This Is England - 2 minutes read
It is a tradition that has survived a change in generations, a change in approach. The mood around most England games, on foreign soil, is now not one of full-fledged hooliganism. It is, if anything, more akin to a particularly raucous bachelor party. There is a lot of drinking. There are drugs: One favored chant, dating to at least Euro 2016, is an ode to cocaine. There is, more often than is probably required at a sporting event, nudity.
It would take a brighter mind than mine to parse why that might be. Perhaps it is no mystery: maybe that is just how people, generally, cut loose. Perhaps it is how young English men experience foreign countries: It is what you do when you see the Mediterranean sun. The problem there, of course, is that these problems do not occur with fans of Scotland or Wales or Northern Ireland, even though they go on the same sorts of holidays to the same sorts of places.
So, perhaps, it is something to do with England: not the country, but the soccer team. There are some who are old enough to have been in Marseille in 1998 and Charleroi in 2000, the final throes of the old hooliganism, and who might still yearn for a little topless wander down a memory lane that has a water cannon parked at one end.
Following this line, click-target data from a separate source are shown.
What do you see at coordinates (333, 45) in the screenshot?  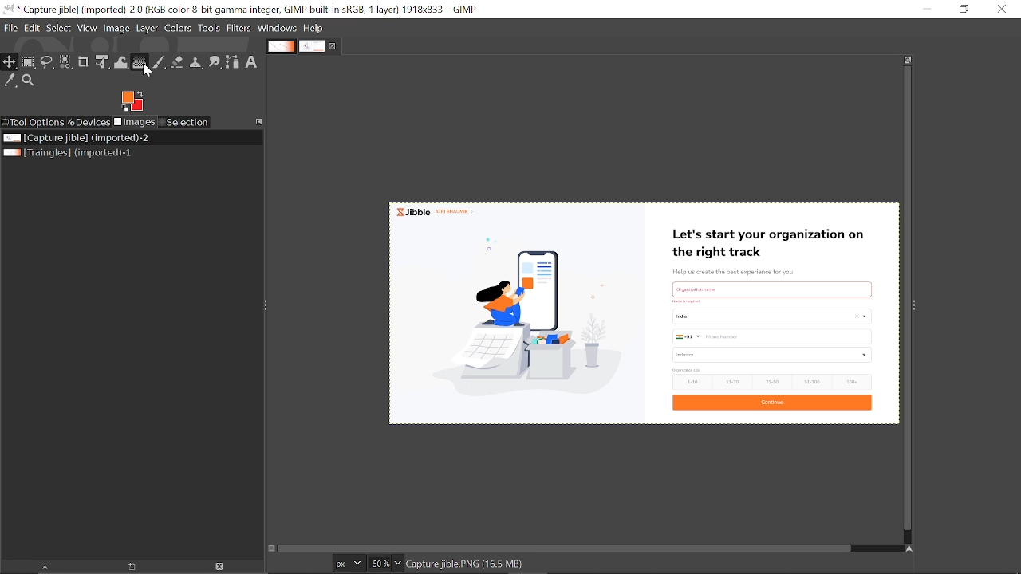 I see `Close current tab` at bounding box center [333, 45].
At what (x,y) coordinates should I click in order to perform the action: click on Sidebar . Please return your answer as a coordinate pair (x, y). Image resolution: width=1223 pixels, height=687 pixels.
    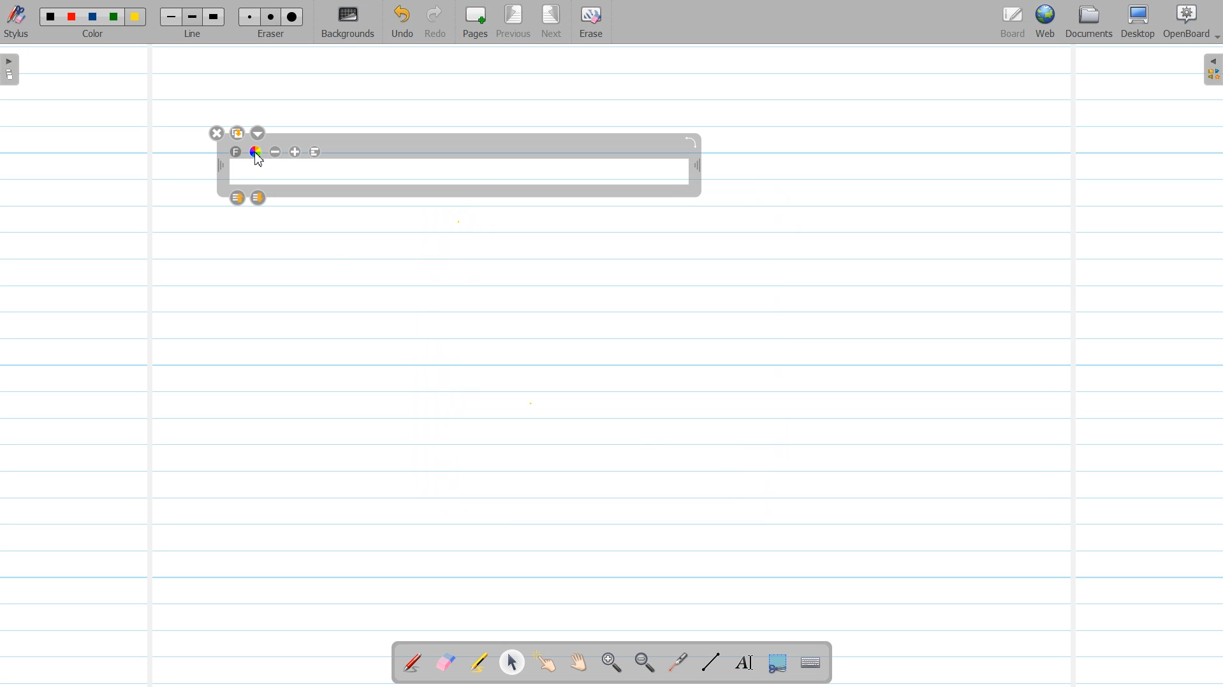
    Looking at the image, I should click on (1210, 69).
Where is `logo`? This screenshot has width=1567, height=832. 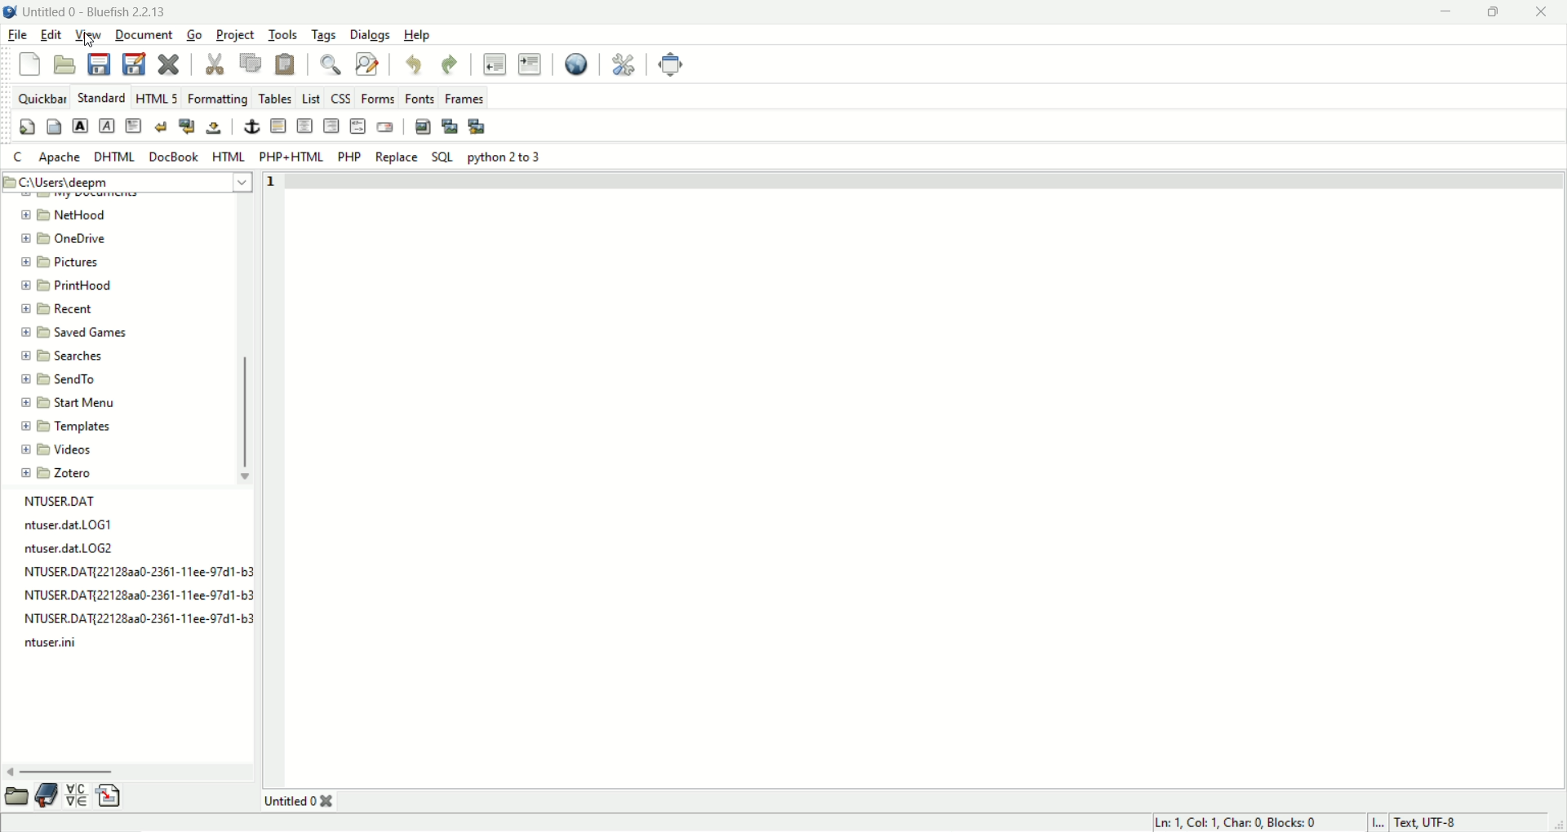 logo is located at coordinates (10, 11).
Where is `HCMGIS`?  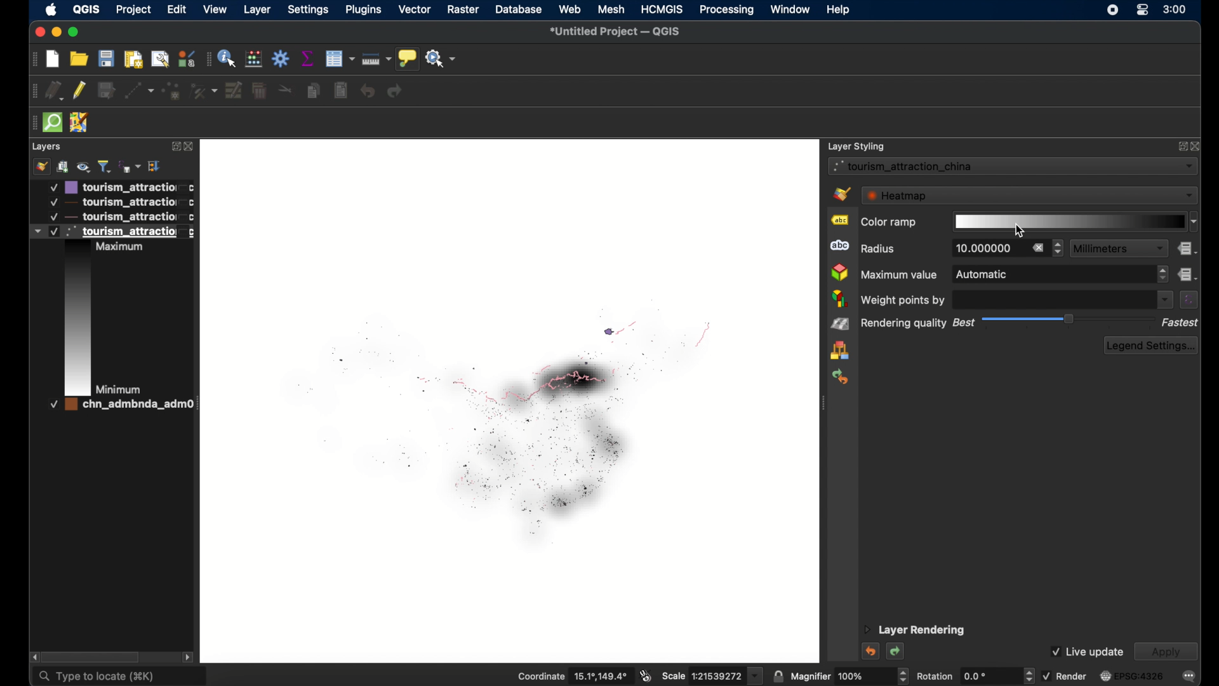
HCMGIS is located at coordinates (662, 9).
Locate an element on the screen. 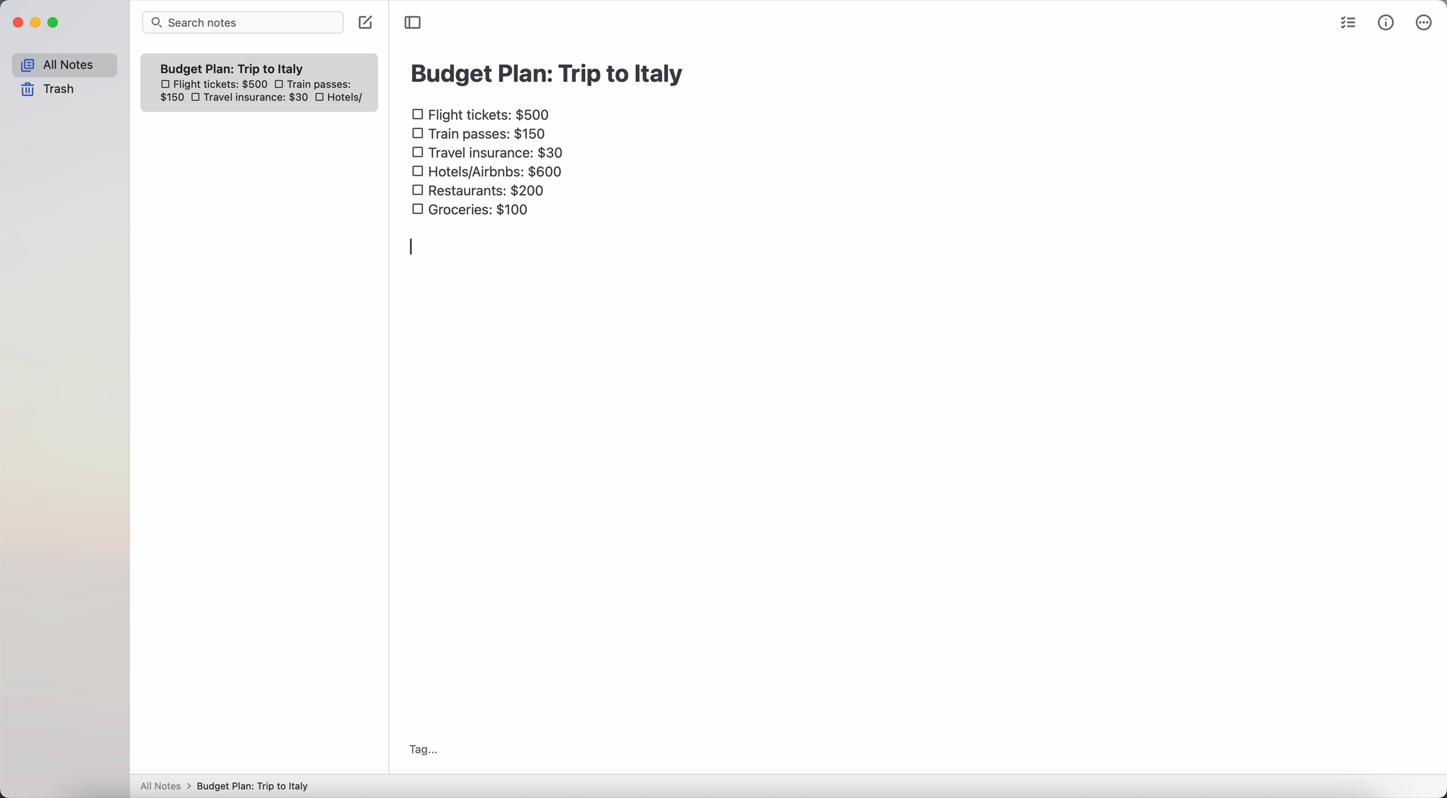  close Simplenote is located at coordinates (17, 22).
But there are many more who will have seen the videos and watched the footage and inferred that this is what it is to be an England fan, that this is how you earn your stripes and support your country, and have become, in effect, cosplay hooligans. England is a chance to claim space and go a little wild; that is their role, their patriotic duty. That is what it is to be England.
The Storm
The question, in hindsight, is a simple one: What, exactly, did the police think was going to happen? Fans had been arriving at the Wembley Park underground station all day, gathering in ever greater numbers in the shadow of the stadium. Some of them — 60,000 or so — had tickets. Twice that number, three times possibly, did not.